Stored entries
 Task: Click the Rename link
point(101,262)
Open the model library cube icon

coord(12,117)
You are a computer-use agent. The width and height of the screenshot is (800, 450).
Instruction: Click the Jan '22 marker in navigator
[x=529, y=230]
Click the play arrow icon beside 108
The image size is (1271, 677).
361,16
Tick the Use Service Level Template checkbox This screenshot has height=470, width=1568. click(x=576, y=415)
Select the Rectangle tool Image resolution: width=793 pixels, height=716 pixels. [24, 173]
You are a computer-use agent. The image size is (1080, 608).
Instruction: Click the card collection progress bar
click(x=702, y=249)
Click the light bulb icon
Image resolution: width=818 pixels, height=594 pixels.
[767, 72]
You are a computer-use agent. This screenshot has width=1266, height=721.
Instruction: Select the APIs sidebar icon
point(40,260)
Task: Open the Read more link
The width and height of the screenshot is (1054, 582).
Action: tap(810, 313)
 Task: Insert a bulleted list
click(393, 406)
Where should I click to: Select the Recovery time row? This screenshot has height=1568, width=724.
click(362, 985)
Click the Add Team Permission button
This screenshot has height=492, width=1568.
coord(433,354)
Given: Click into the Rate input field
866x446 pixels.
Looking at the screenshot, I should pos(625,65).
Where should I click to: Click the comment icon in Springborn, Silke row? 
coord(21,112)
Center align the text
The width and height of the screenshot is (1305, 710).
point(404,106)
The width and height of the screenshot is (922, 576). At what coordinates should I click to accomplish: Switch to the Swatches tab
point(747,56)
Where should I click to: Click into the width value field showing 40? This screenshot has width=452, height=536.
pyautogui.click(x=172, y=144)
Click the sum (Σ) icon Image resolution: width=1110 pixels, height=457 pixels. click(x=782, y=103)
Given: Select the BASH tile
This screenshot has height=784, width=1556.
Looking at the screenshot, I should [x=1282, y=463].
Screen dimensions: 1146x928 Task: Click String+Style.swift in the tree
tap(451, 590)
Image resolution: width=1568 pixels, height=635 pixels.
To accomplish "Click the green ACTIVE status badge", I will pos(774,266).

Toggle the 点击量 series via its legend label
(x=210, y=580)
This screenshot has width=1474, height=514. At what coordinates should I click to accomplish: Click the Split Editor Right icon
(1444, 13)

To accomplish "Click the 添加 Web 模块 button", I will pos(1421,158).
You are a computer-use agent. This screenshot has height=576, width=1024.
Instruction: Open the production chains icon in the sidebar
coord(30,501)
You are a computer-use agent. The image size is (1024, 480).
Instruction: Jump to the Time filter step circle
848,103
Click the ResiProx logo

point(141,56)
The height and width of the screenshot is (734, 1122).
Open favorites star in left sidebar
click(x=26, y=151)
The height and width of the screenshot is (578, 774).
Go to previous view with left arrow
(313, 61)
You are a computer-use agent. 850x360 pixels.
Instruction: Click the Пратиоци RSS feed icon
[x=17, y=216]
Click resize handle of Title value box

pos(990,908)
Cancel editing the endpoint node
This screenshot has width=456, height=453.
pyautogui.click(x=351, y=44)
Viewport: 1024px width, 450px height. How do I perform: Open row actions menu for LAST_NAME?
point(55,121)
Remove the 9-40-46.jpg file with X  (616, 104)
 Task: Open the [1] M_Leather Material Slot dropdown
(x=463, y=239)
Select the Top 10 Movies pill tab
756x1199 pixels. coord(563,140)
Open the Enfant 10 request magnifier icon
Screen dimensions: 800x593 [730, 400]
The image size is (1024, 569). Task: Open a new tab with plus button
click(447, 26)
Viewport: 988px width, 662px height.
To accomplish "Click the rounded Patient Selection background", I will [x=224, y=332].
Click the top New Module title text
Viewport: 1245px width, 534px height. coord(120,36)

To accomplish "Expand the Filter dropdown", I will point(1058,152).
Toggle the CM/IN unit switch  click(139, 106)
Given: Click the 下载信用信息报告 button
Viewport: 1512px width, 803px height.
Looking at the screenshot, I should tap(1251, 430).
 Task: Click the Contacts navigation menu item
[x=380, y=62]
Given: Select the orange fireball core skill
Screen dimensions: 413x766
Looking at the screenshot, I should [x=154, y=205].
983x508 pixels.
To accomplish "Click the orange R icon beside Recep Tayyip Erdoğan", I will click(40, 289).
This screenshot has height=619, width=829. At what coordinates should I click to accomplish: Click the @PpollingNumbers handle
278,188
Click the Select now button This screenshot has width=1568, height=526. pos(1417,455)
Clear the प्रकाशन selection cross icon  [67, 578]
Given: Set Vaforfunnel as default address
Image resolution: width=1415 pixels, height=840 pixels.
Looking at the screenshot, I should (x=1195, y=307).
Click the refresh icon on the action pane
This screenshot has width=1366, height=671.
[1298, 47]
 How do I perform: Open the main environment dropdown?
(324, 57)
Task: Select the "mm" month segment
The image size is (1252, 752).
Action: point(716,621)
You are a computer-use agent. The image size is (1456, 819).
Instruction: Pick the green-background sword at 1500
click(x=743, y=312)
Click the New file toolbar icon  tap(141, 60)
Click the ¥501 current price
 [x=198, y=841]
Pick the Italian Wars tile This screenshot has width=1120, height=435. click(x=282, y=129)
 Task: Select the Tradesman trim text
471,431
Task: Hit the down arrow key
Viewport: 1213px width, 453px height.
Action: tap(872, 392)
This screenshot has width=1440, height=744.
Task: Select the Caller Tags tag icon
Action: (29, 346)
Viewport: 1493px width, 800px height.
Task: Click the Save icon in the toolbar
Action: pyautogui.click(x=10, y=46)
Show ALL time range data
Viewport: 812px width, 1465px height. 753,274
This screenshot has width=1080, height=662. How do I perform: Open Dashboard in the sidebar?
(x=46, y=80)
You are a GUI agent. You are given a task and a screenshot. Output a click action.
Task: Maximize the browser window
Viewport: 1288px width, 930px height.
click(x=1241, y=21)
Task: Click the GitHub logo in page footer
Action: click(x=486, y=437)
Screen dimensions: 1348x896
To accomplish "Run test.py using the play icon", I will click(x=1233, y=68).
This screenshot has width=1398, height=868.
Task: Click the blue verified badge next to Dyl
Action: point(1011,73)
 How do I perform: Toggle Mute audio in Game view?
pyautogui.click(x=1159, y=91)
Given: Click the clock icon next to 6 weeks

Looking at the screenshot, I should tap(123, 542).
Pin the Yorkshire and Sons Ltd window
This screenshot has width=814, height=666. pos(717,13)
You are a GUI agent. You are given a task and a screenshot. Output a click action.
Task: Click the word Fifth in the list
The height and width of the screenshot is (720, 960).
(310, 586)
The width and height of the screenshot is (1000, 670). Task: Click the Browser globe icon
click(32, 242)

Task requirements
Output the records in full, keeping them exactly as they are.

Expected answer
 Task: Click the Rename link
point(101,262)
Open the model library cube icon

coord(12,117)
You are a computer-use agent. The width and height of the screenshot is (800, 450).
Instruction: Click the Jan '22 marker in navigator
[x=529, y=230]
Click the play arrow icon beside 108
The image size is (1271, 677).
361,16
Tick the Use Service Level Template checkbox This screenshot has height=470, width=1568. click(x=576, y=415)
Select the Rectangle tool Image resolution: width=793 pixels, height=716 pixels. [24, 173]
You are a computer-use agent. The image size is (1080, 608).
Instruction: Click the card collection progress bar
click(x=702, y=249)
Click the light bulb icon
Image resolution: width=818 pixels, height=594 pixels.
[767, 72]
You are a computer-use agent. This screenshot has width=1266, height=721.
Instruction: Select the APIs sidebar icon
point(40,260)
Task: Open the Read more link
The width and height of the screenshot is (1054, 582).
Action: tap(810, 313)
 Task: Insert a bulleted list
click(393, 406)
Where should I click to: Select the Recovery time row? This screenshot has height=1568, width=724.
click(362, 985)
Click the Add Team Permission button
This screenshot has height=492, width=1568.
coord(433,354)
Given: Click into the Rate input field
866x446 pixels.
Looking at the screenshot, I should pos(625,65).
Where should I click to: Click the comment icon in Springborn, Silke row? 
coord(21,112)
Center align the text
The width and height of the screenshot is (1305, 710).
point(404,106)
The width and height of the screenshot is (922, 576). At what coordinates should I click to accomplish: Switch to the Swatches tab
point(747,56)
Where should I click to: Click into the width value field showing 40? This screenshot has width=452, height=536.
pyautogui.click(x=172, y=144)
Click the sum (Σ) icon Image resolution: width=1110 pixels, height=457 pixels. click(x=782, y=103)
Given: Select the BASH tile
This screenshot has height=784, width=1556.
Looking at the screenshot, I should [x=1282, y=463].
Screen dimensions: 1146x928 Task: Click String+Style.swift in the tree
tap(451, 590)
Image resolution: width=1568 pixels, height=635 pixels.
To accomplish "Click the green ACTIVE status badge", I will pos(774,266).

Toggle the 点击量 series via its legend label
(x=210, y=580)
This screenshot has width=1474, height=514. At what coordinates should I click to accomplish: Click the Split Editor Right icon
(1444, 13)

To accomplish "Click the 添加 Web 模块 button", I will pos(1421,158).
You are a computer-use agent. This screenshot has height=576, width=1024.
Instruction: Open the production chains icon in the sidebar
coord(30,501)
You are a computer-use agent. The image size is (1024, 480).
Instruction: Jump to the Time filter step circle
848,103
Click the ResiProx logo

point(141,56)
The height and width of the screenshot is (734, 1122).
Open favorites star in left sidebar
click(x=26, y=151)
The height and width of the screenshot is (578, 774).
Go to previous view with left arrow
(313, 61)
You are a computer-use agent. 850x360 pixels.
Instruction: Click the Пратиоци RSS feed icon
[x=17, y=216]
Click resize handle of Title value box

pos(990,908)
Cancel editing the endpoint node
This screenshot has width=456, height=453.
pyautogui.click(x=351, y=44)
Viewport: 1024px width, 450px height. How do I perform: Open row actions menu for LAST_NAME?
point(55,121)
Remove the 9-40-46.jpg file with X  (616, 104)
 Task: Open the [1] M_Leather Material Slot dropdown
(x=463, y=239)
Select the Top 10 Movies pill tab
756x1199 pixels. coord(563,140)
Open the Enfant 10 request magnifier icon
Screen dimensions: 800x593 [730, 400]
The image size is (1024, 569). Task: Open a new tab with plus button
click(447, 26)
Viewport: 988px width, 662px height.
To accomplish "Click the rounded Patient Selection background", I will [x=224, y=332].
Click the top New Module title text
Viewport: 1245px width, 534px height. coord(120,36)

To accomplish "Expand the Filter dropdown", I will point(1058,152).
Toggle the CM/IN unit switch  click(139, 106)
Given: Click the 下载信用信息报告 button
Viewport: 1512px width, 803px height.
Looking at the screenshot, I should tap(1251, 430).
 Task: Click the Contacts navigation menu item
[x=380, y=62]
Given: Select the orange fireball core skill
Screen dimensions: 413x766
Looking at the screenshot, I should [x=154, y=205].
983x508 pixels.
To accomplish "Click the orange R icon beside Recep Tayyip Erdoğan", I will click(40, 289).
This screenshot has height=619, width=829. At what coordinates should I click to accomplish: Click the @PpollingNumbers handle
278,188
Click the Select now button This screenshot has width=1568, height=526. pos(1417,455)
Clear the प्रकाशन selection cross icon  [67, 578]
Given: Set Vaforfunnel as default address
Image resolution: width=1415 pixels, height=840 pixels.
Looking at the screenshot, I should (x=1195, y=307).
Click the refresh icon on the action pane
This screenshot has width=1366, height=671.
[1298, 47]
 How do I perform: Open the main environment dropdown?
(324, 57)
Task: Select the "mm" month segment
The image size is (1252, 752).
Action: point(716,621)
You are a computer-use agent. The image size is (1456, 819).
Instruction: Pick the green-background sword at 1500
click(x=743, y=312)
Click the New file toolbar icon  tap(141, 60)
Click the ¥501 current price
 [x=198, y=841]
Pick the Italian Wars tile This screenshot has width=1120, height=435. click(x=282, y=129)
 Task: Select the Tradesman trim text
471,431
Task: Hit the down arrow key
Viewport: 1213px width, 453px height.
Action: tap(872, 392)
This screenshot has width=1440, height=744.
Task: Select the Caller Tags tag icon
Action: (29, 346)
Viewport: 1493px width, 800px height.
Task: Click the Save icon in the toolbar
Action: pyautogui.click(x=10, y=46)
Show ALL time range data
Viewport: 812px width, 1465px height. 753,274
This screenshot has width=1080, height=662. How do I perform: Open Dashboard in the sidebar?
(x=46, y=80)
You are a GUI agent. You are given a task and a screenshot. Output a click action.
Task: Maximize the browser window
Viewport: 1288px width, 930px height.
click(x=1241, y=21)
Task: Click the GitHub logo in page footer
Action: click(x=486, y=437)
Screen dimensions: 1348x896
To accomplish "Run test.py using the play icon", I will click(x=1233, y=68).
This screenshot has width=1398, height=868.
Task: Click the blue verified badge next to Dyl
Action: point(1011,73)
 How do I perform: Toggle Mute audio in Game view?
pyautogui.click(x=1159, y=91)
Given: Click the clock icon next to 6 weeks

Looking at the screenshot, I should tap(123, 542).
Pin the Yorkshire and Sons Ltd window
This screenshot has width=814, height=666. pos(717,13)
You are a GUI agent. You are given a task and a screenshot. Output a click action.
Task: Click the word Fifth in the list
The height and width of the screenshot is (720, 960).
(310, 586)
The width and height of the screenshot is (1000, 670). Task: Click the Browser globe icon
click(32, 242)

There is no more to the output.